Problems to work on:
1. List the championship events at which Golding-Clarke competed as an athlete, according to the podcast article below.
2. According to the podcast article below, what time did Tobi Amusan run in the semifinals to break the world record?
3. Carry on the article about the gender leadership podcast below from where it stops.

Selected extract:
════════════════

Gender leadership podcast: Lacena Golding-Clark
Jamaican sprint hurdler Lacena Golding-Clark (© AFP / Getty Images)
Lacena Golding-Clarke is the third guest of the World Athletics Championships coach series of the gender leadership podcast.
These podcasts are presented by athlete and Athletics Ireland Women in Sport manager Lilly-Ann O'Hora and Vicky Huyton, coach and founder of the Female Coaching Network, as they interview a number of coaches involved with the World Athletics Championships Oregon22, either as a team coach or a personal coach.
Golding-Clarke is a former sprint hurdler who represented Jamaica at three Olympic Games, five World Championships and multiple Commonwealth Games, notably winning 100m hurdles gold in Manchester in 2002.
She retired in 2010 after reaching her sixth consecutive 60m hurdles final at the World Indoor Championships and more recently is known as the coach of world 100m hurdles record-holder Tobi Amusan, who won the world title in Oregon in a wind-assisted 12.06 after breaking the world record with 12.12 in the semifinals.

════════════════

Supplied information:
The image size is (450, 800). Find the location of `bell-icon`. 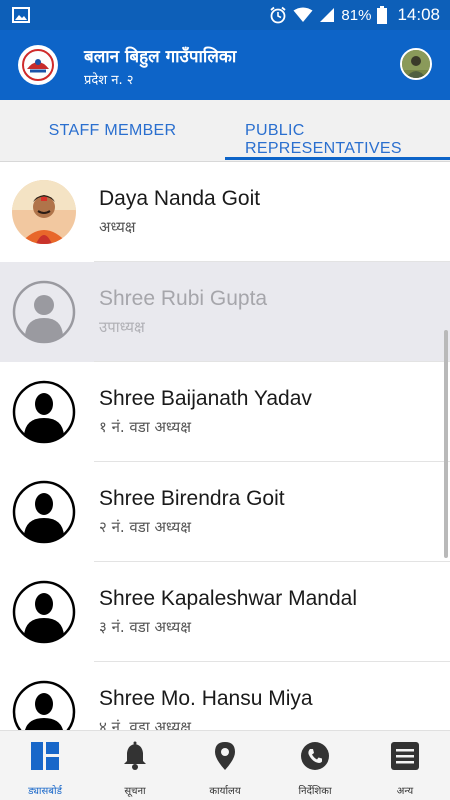

bell-icon is located at coordinates (135, 756).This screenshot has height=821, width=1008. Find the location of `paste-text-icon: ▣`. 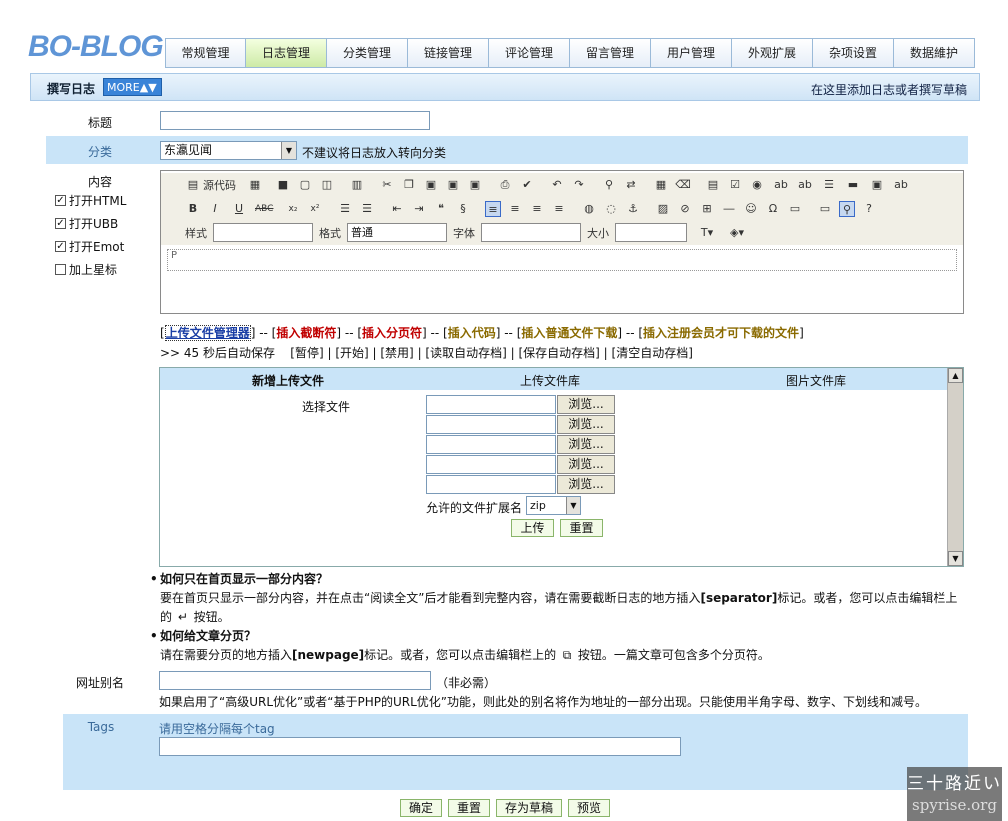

════════════════

Solved tasks:
1.
- Olympic Games
- World Championships
- Commonwealth Games
- World Indoor Championships

2. 12.12

3.
Golding-Clarke watched Amusan’s world record performance alongside her fellow coach Joanna Hayes in Oregon, and recalls looking at her watch and asking: “Is this the world record, or not?” But her initial thoughts were quickly confirmed when she saw her athlete screaming with joy.
Golding-Clarke felt it was something that had been brewing for a while.
“In 2019, before we travelled to Doha (for the World Championships), I sort of had an inclination that she may come close, but that she might run in the 12.2s," she said.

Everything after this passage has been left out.